Dickens in Brooklyn: Essays on Family, Writing, & Madness is a virtuoso collection of unusual, compelling essays in which critically acclaimed and award-winning author Jay Neugeboren explores experiences that have been central to his life: caring long-term for a brother with mental illness; finding and connecting with long-lost family members; a posthumous lunch with Oliver Sacks; his years as single parent to his three children; his decision as a General Motors executive trainee to violate company policy and hang out with “hourlies;” and a thwarted kiss at a teenage summer camp where he was a young Jewish man in exile among Jews.
Neugeboren captivates the reader with stories of his brief career in the Merchant Marines and how this led to the break-up of his first serious romance; the ways Judaism did and did not inform his life; about his political activism in the civil rights and anti-war movements and how they derived from and affected his family life; about the “Dickensian” battles that marked the lives of his immediate and extended families; and about his friendships with writers such as Oliver Sacks and Martha Foley, and how these friendships affected his life and career. In all these essays, in exquisite and dramatic detail, he draws on his experience in ways that will enable readers to summon up and reflect on their own lives.
Neugeboren is the author most recently of Whatever Happened to Frankie King and twenty-three other prize-winning works of fiction and nonfiction. His essays have been recently published in The New York Review of Books, The New York Times, The American Scholar, Los Angeles Review of Books, Tablet, and Commonweal, and are here collected for the first time.
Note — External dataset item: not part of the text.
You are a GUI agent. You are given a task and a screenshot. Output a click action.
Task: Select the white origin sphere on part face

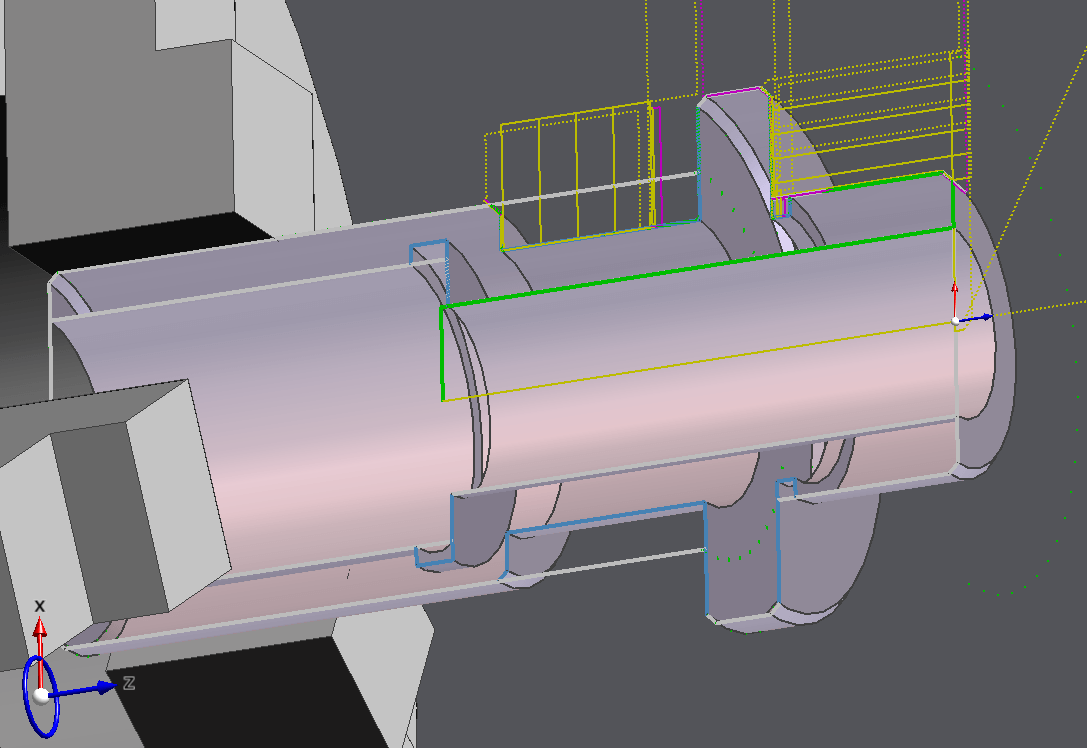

Jay Neugeboren is the author of 25 books, including more than a half-dozen award-winning books of both fiction and nonfiction, and four collections of prize-winning stories. His many awards include Fellowships from the Guggenheim Foundation and the National Endowment of the Arts, and he is the author of two award-winning screenplays. He was Professor and Writer-in-Residence for many years at the University of Massachusetts in Amherst, and has also taught at Stanford, Columbia, SUNY-Old Westbury, Boston University, and the University of Freiburg in Germany. He is on the faculty of the MFA Writing Program in Columbia University’s Graduate School of the Arts, and he lives in New York City. His archive is housed at the Harry Ransom Center in Austin, Texas.